New EEP draft: Pinning operator ^ in patterns

Frans Schneider fchschneider@REDACTED
Thu Jan 14 16:14:36 CET 2021


+1

So many good reasons were given not to introduce the pinning operator 
before in this list.  Very worrying!

Regards,

Frans

On 1/14/21 3:50 PM, A. G. Madi wrote:
> I completely agree with Nicolas. This makes me very nervous.
>
> On Thu, Jan 14, 2021 at 08:41 Nicolas Martyanoff <khaelin@REDACTED 
> <mailto:khaelin@REDACTED>> wrote:
>
>     On 2021-01-14 14:13, Richard Carlsson wrote:
>     > The way I planned it is:
>     >   1. Even from the start, pinning will always be allowed,
>     without requiring
>     > any flag to opt in. This does not tell you about existing uses of
>     > already-bound variables, but you can start using pinning right
>     away for
>     > readability and for avoiding bugs when refactoring. The compiler
>     will
>     > always tell you if a pinned variable doesn't exist, so you don't
>     > accidentally accept any value in that position.
>     >   2. You can enable warnings at your own pace in order to start
>     cleaning up
>     > your code.

**Exercise instructions**
1. Return the part of the email on the pinning operator starting with "New EEP draft: Pinning" and going on through "list.  Very worrying!".
2. List every person named in the email on the pinning operator, giving each one once by full name.
3. Write what comes next in the email on the pinning operator, picking up after its last line.
The data has no part in this work.

**Source material**
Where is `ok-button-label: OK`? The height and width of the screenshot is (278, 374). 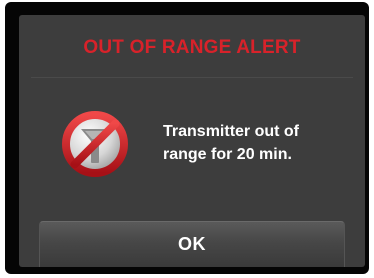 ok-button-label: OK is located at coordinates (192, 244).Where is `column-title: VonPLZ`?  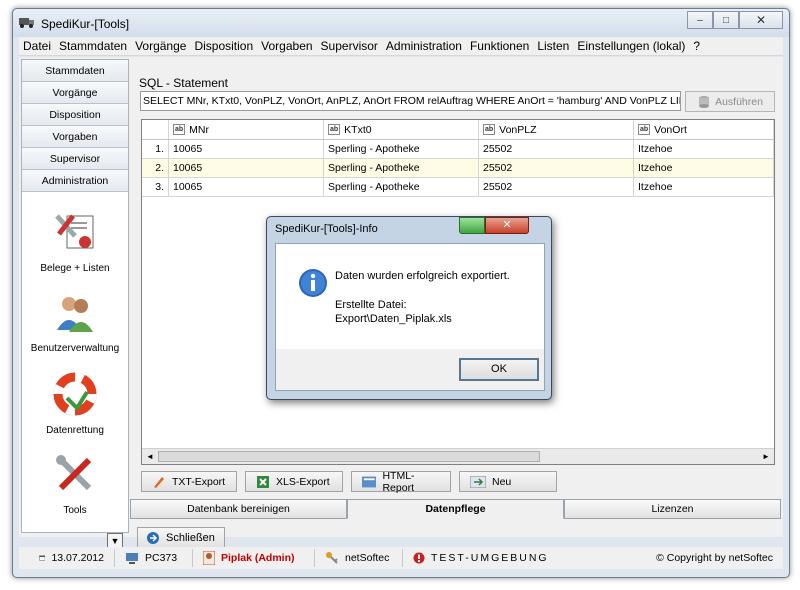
--
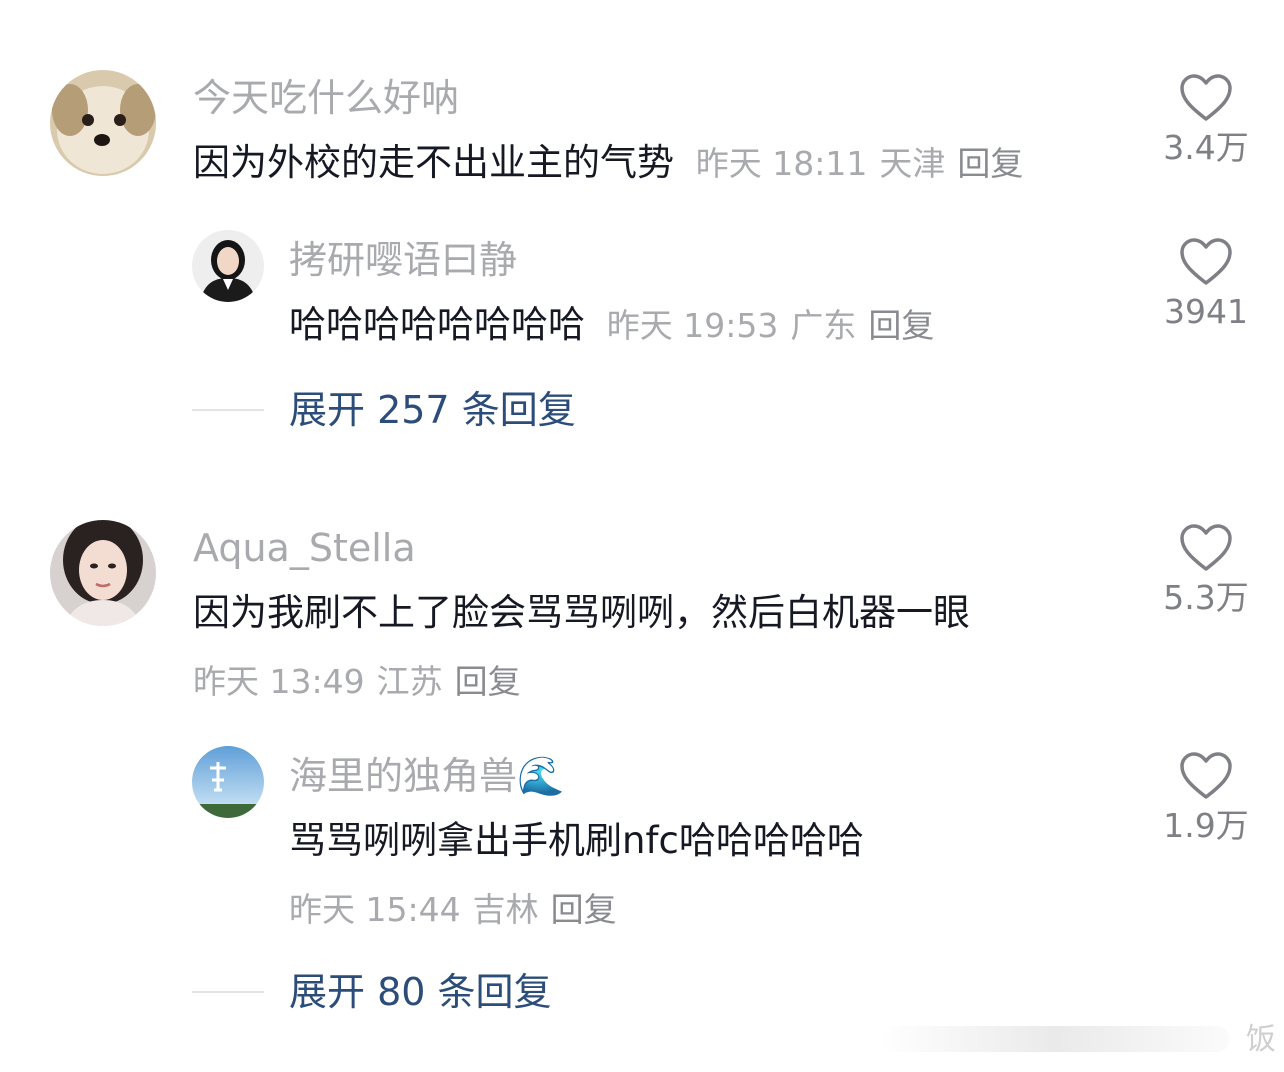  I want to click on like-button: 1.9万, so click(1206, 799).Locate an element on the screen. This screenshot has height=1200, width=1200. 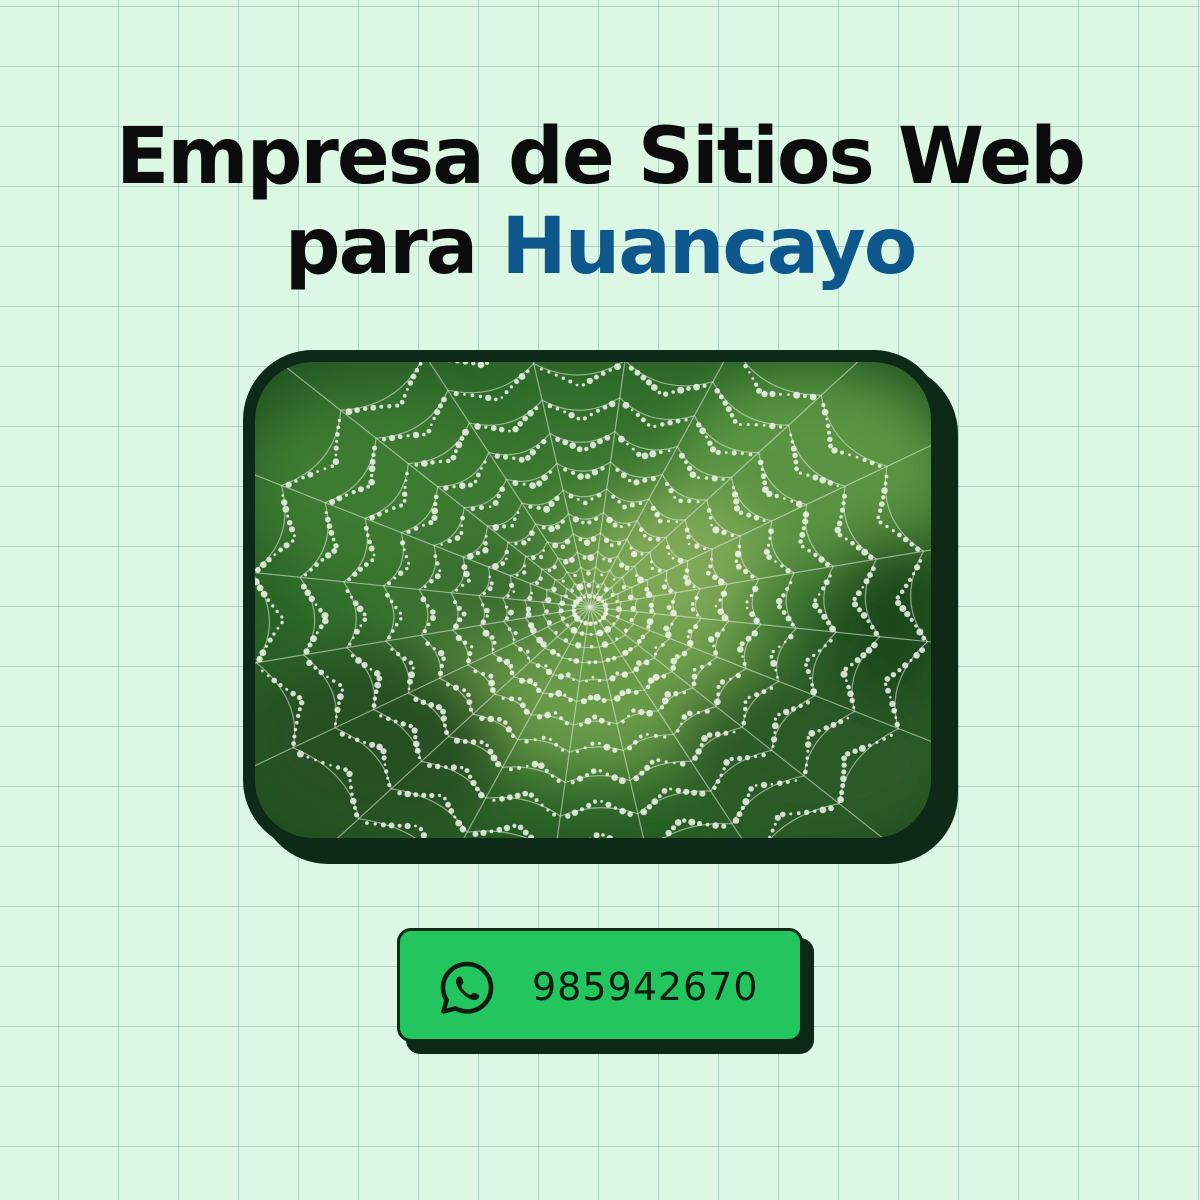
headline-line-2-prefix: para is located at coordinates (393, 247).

**Outputs by task**
1.
New EEP draft: Pinning operator ^ in patterns

Frans Schneider fchschneider@REDACTED
Thu Jan 14 16:14:36 CET 2021


+1

So many good reasons were given not to introduce the pinning operator 
before in this list.  Very worrying!

2.
Frans Schneider
A. G. Madi
Nicolas Martyanoff
Richard Carlsson

3.
>     >   3. In a following major release, the warnings will be on by
>     default, but
>     > you can disable them to compile old code.
>     >   4. In a distant future, it might become an error to not use ^
>     to mark
>     > already-bound variables.
>
>     After reading this thread, I must say this proposal makes me
>     uneasy. One of
>     the things I always liked with Erlang is the simplicity and
>     clarity of its
>     syntax. Matching variables by name is perfectly readable to me,
>     and I never
>     had any problem of the sort refactoring code. Adding a new
>     operator adds
>     noise and transforms something simple (using the same name to
>     refer to the
>     same value) into something cryptic.
>
>     The fact that you envision a future where not using the operator
>     would signal
>     an error is even more worrisome. I have nothing against improving
>     the core
>     parts of the language (maps were a life changer for example), but
>     this kind of
>     change feels really foreign to the simplicity of the Erlang syntax.
>
>     And at the risk of sounding too harsh, I would add that while I do
>     not mind the
>     existence of Elixir (quite the opposite, it brought a lot of fresh
>     air to the
>     entire BEAM ecosystem), I would really like Erlang to remain
>     Erlang; in that
>     spirit, I see a new operator to "annotate" a perfectly clear and
>     working
>     syntax as useless.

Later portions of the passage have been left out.